The Australian Government intends to establish a dedicated national space agency that will support the domestic space industry.
It is one of the key issues being examined by an Expert Reference Group appointed to review Australia's space industry capability.
According to a Government statement, the review is well advanced, and the feedback it has received in its extensive consultation process has overwhelmingly shown the need for the establishment of a national space agency.
The Reference Group is now developing a charter for the agency to be included in a wider strategy to be released in 2018.
There is a bipartisan view that Australia needs to step up its game in space, and on the day the Government announced its intention, the Opposition released the first phase of its Australian Space Science and Industry Plan, including a committment to create an Australian Space Science and Industry Agency.
And it's high-time for Australia. While geographically ideally positioned in the southern hemishphere, we are one of only two OECD nations without a dedicated space agency that could serve as a first port of call for industry and as a source of advice for Government.
The global space economy has been growing rapidly, to US$329 billion ($412 billion) in 2016, according to a recent report by the US Space Foundation.
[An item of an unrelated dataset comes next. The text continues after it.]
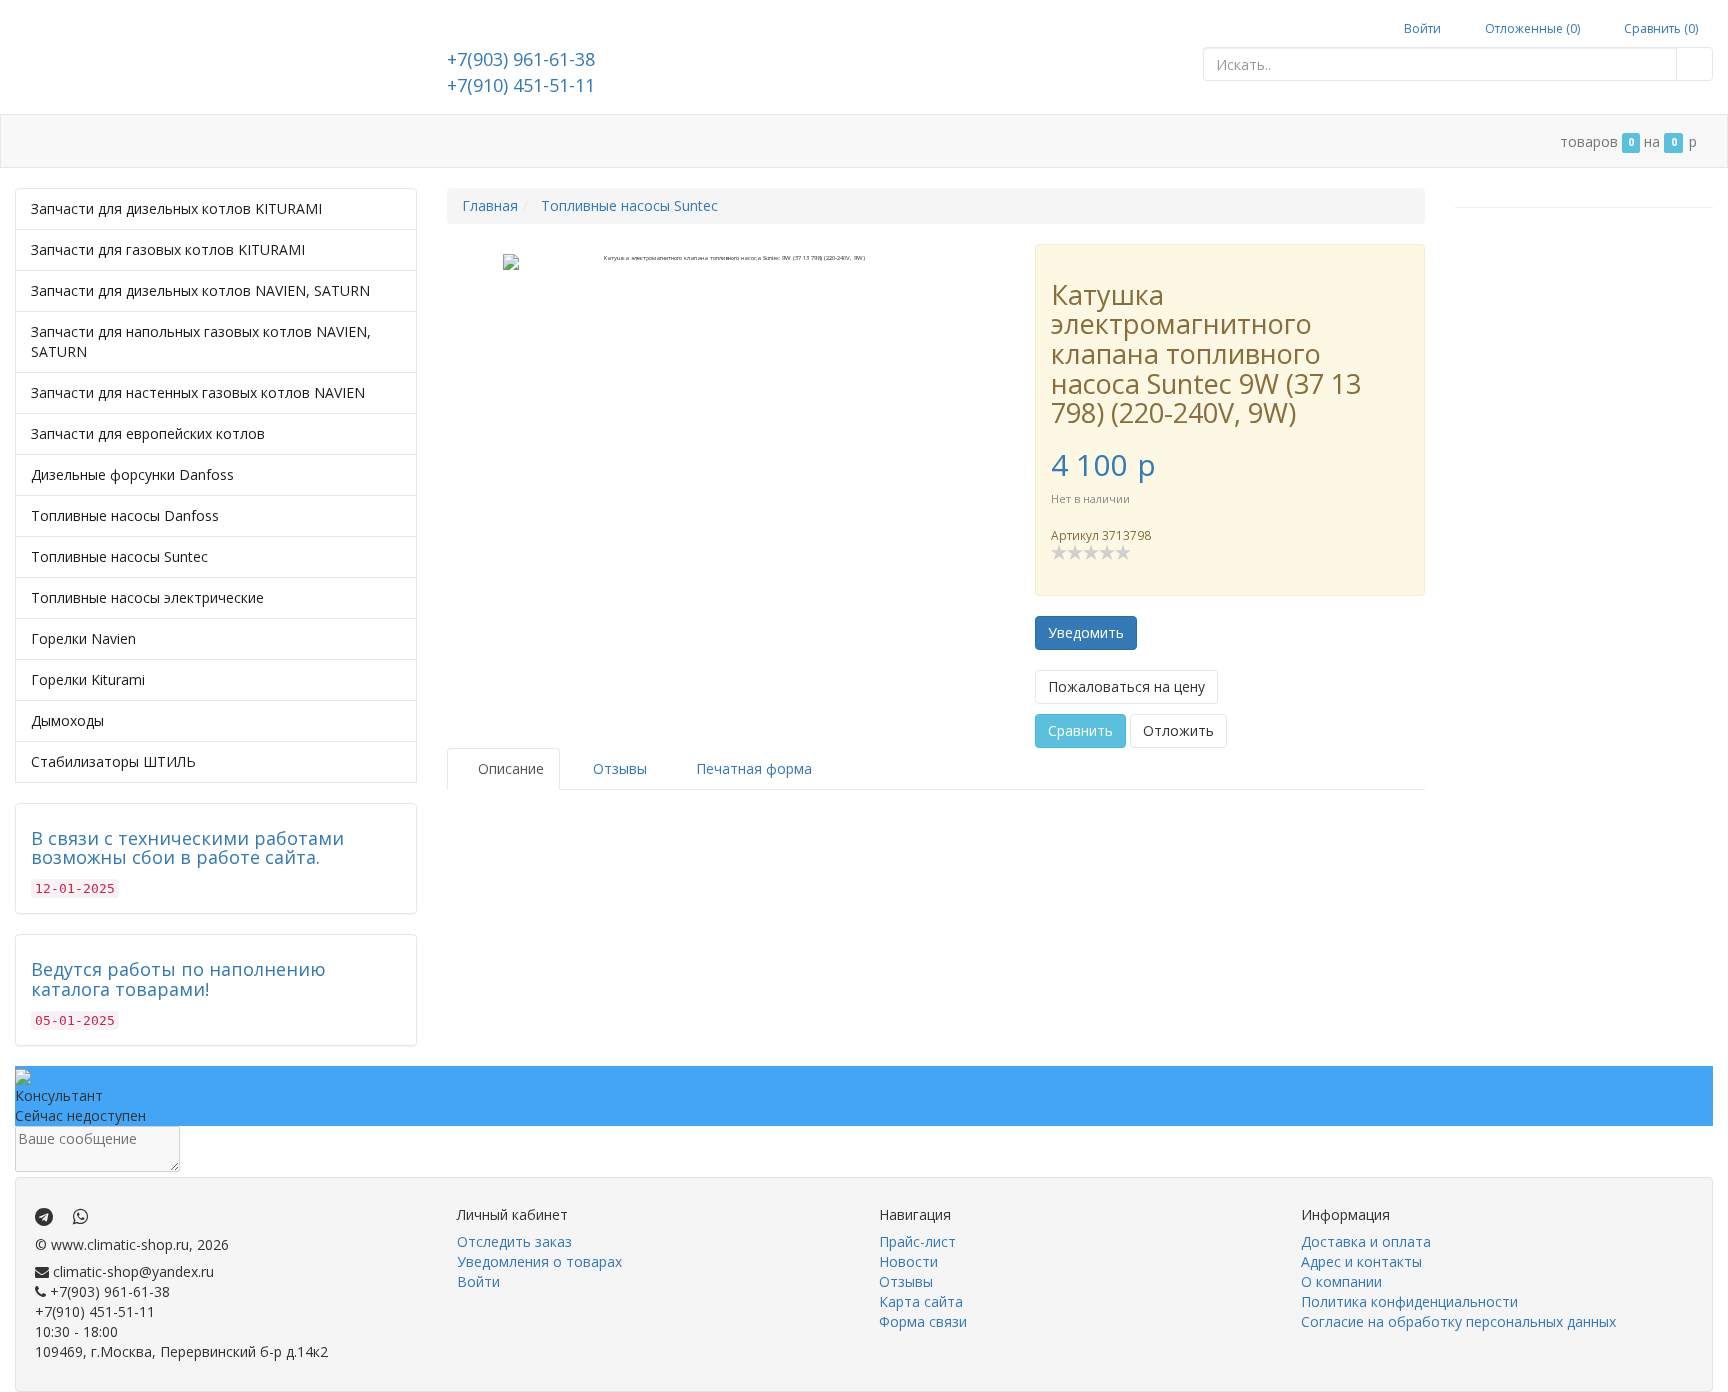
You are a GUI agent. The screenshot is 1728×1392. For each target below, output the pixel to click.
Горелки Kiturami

Australia's space industry, comprising some 60 start-ups, is estimated at $3-4 billion, and is set to increase signficantly over the next years.
The potential has not gone unrecognised by the South Australian Government, which together with the ACT has been pushing for a national Space Agency headquartered in the southern state.
In September, ahead of the 68th International Astronautical Congress in Adelaide, it announced the creation of a South Australian Space Industry Centre (SASIC), the first of its kind in Australia. According to Premier Jay Weatherill, it will fuel space industry innovation in the State, "and it positions the State to be part of a National Space Agency – which SA has been advocating for".
SASIC will provide grants of $1 million per year to develop local space businesses, and encourage research and development.
The State hopes to be at the centre of a burgeoning space industry in Australia, and much of its claim rests on the historical use of the Woomera Prohibited Area as site to launch rockets and satellites into space.
But Defense has already made unhappy noises about the prospect of a private space industry setting up shop at Woomera.
Meanwhile the Northern Territory put its up its hand for an Australian space industry at Australia's Top End. According to an ABC report, the chair of the Space Industry Association of Australia, Brett Biddington, said it made sense because of the NTs remoteness and proximity to the equator.
In any case, at present there isn't a commercial rocket test or launch range in Australia, while emerging rocket companies, such as Gilmour Space Technologies, are calling out for one.
Gilmours founder, Adam Gilmour, writes in his blog: "The ability to launch from our home ground is a competitive advantage that should not be underestimated. It would give us direct access to space in a time when launch opportunities are scarce, political and expensive; provide high-value jobs up/downstream from rocket manufacturing and launch (e.g. for parts and equipment, launch site management, launch sales); and enhance national security by reducing Australia's heavy reliance on our allies for space-related infrastructure and launch."